▶ EXERCISE
Would you print, word for word, only the lines running from the line with "Click the green status square for login 18" to the last line of the entries, without the pictures?

▬▬▬

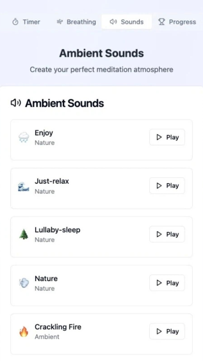Click the speaker icon in Ambient Sounds heading
Image resolution: width=203 pixels, height=361 pixels.
coord(16,103)
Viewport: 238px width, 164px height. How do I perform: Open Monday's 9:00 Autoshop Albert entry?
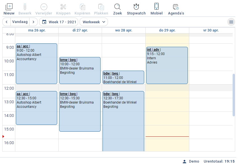[37, 64]
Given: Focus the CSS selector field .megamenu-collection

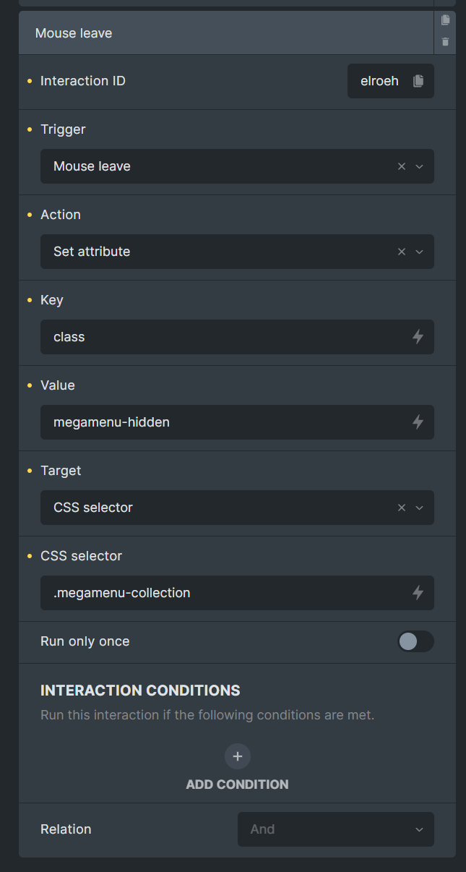Looking at the screenshot, I should [225, 593].
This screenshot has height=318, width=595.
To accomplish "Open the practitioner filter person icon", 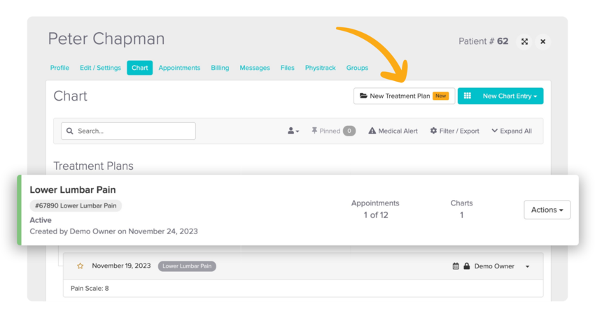I will tap(293, 131).
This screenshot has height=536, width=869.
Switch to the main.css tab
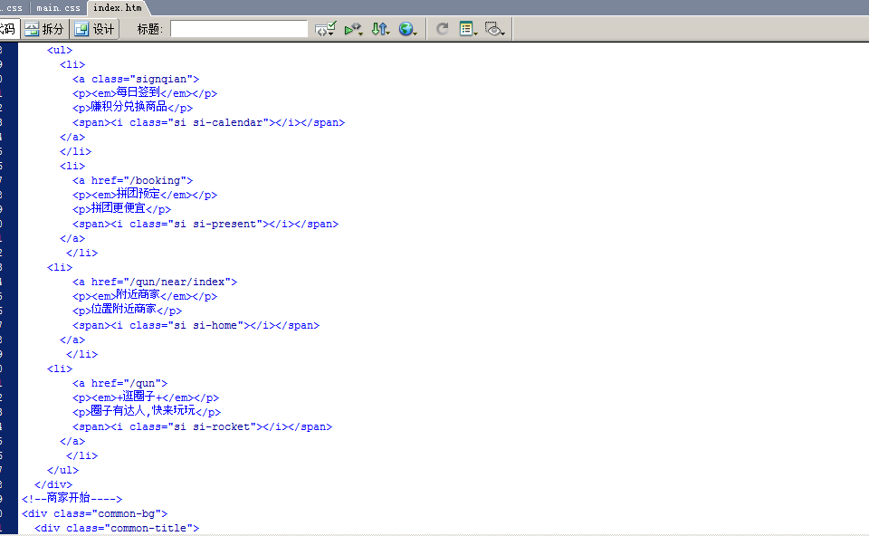point(58,7)
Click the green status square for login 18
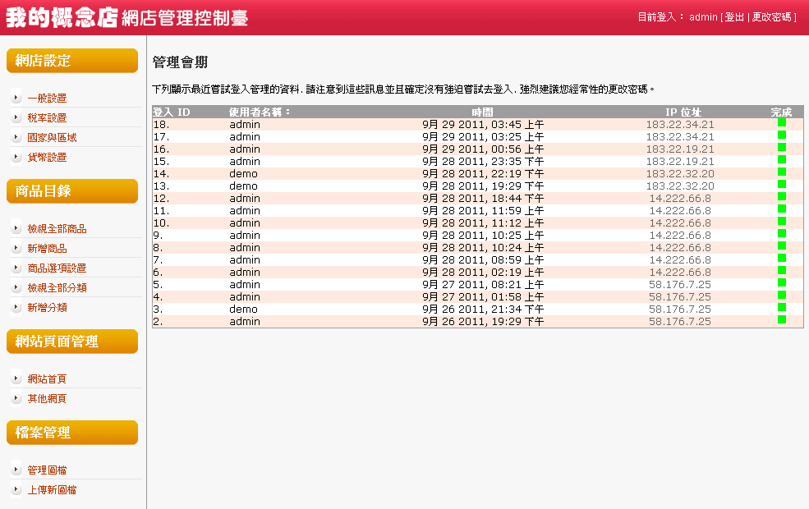The image size is (809, 509). pos(782,123)
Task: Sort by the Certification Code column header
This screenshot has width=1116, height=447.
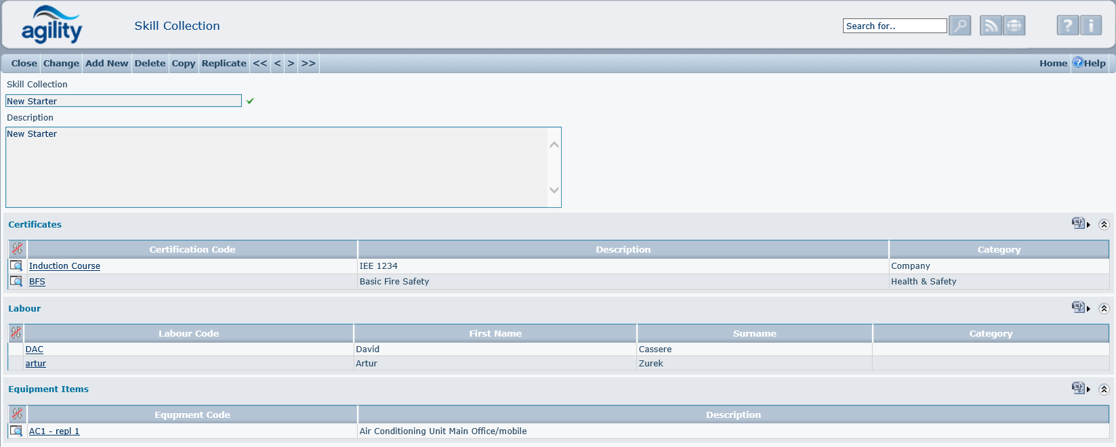Action: pos(192,250)
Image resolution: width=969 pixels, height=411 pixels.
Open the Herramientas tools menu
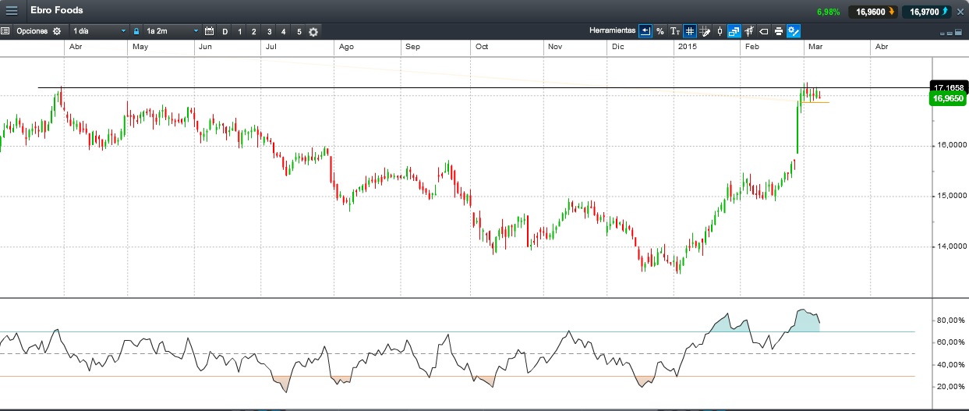click(x=612, y=31)
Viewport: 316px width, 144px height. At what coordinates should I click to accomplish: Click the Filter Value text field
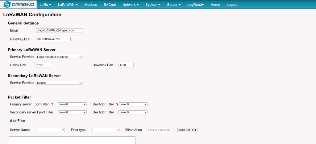pos(159,130)
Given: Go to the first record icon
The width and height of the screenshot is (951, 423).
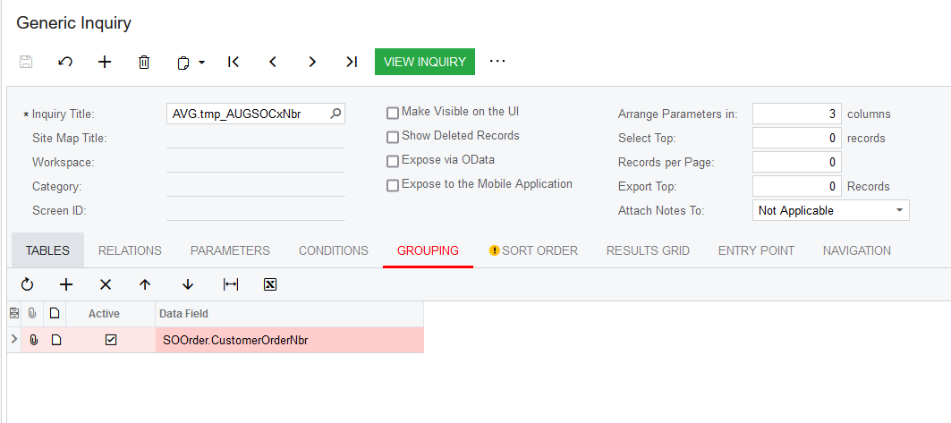Looking at the screenshot, I should 234,62.
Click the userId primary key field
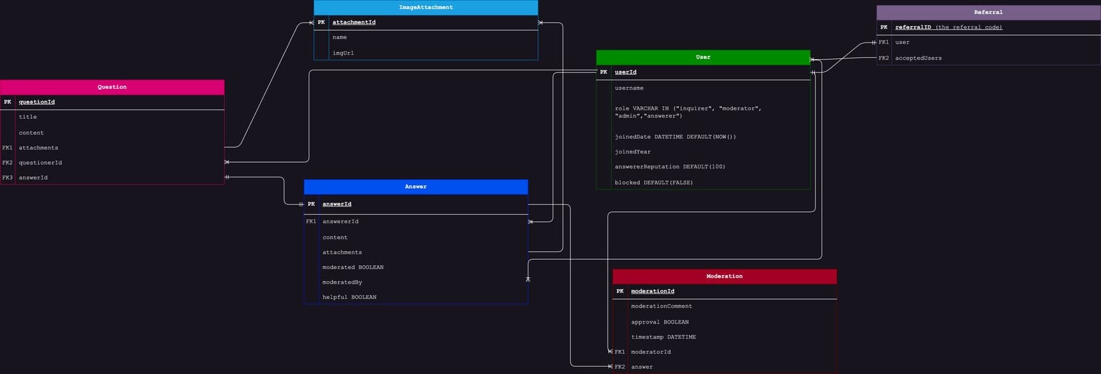Image resolution: width=1101 pixels, height=374 pixels. click(626, 72)
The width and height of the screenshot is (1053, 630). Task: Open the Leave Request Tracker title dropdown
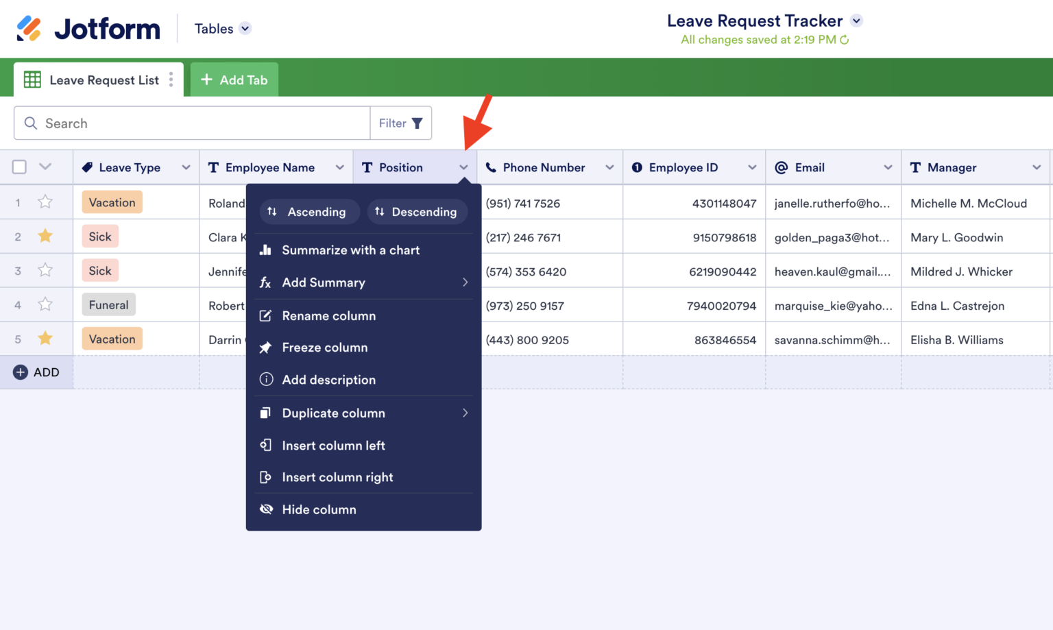pos(856,21)
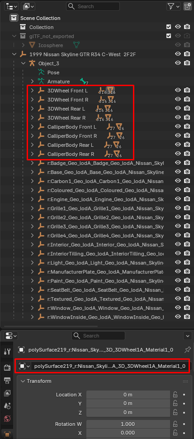Open the outliner display mode dropdown
This screenshot has width=194, height=439.
pyautogui.click(x=11, y=6)
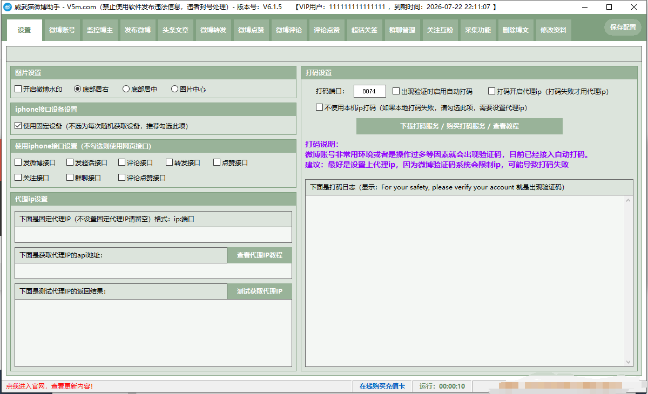The image size is (648, 394).
Task: Switch to the 微博账号 tab
Action: click(62, 30)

▬▬▬

▶ RESPONSE BOX
Click the green status square for login 18
The image size is (809, 509). pos(782,123)
Task: Sort by the Certification Code column header
This screenshot has width=1116, height=447.
Action: pos(192,250)
Image resolution: width=969 pixels, height=411 pixels.
Open the Herramientas tools menu
click(x=612, y=31)
Viewport: 316px width, 144px height. At what coordinates should I click to accomplish: Click the Filter Value text field
pos(159,130)
Given: Go to the first record icon
The width and height of the screenshot is (951, 423).
Looking at the screenshot, I should 234,62.
Click the userId primary key field
Image resolution: width=1101 pixels, height=374 pixels. click(626, 72)
The width and height of the screenshot is (1053, 630). Task: Open the Leave Request Tracker title dropdown
pos(856,21)
Open the outliner display mode dropdown
This screenshot has width=194, height=439.
pyautogui.click(x=11, y=6)
The image size is (648, 394).
Task: Switch to the 微博账号 tab
Action: click(62, 30)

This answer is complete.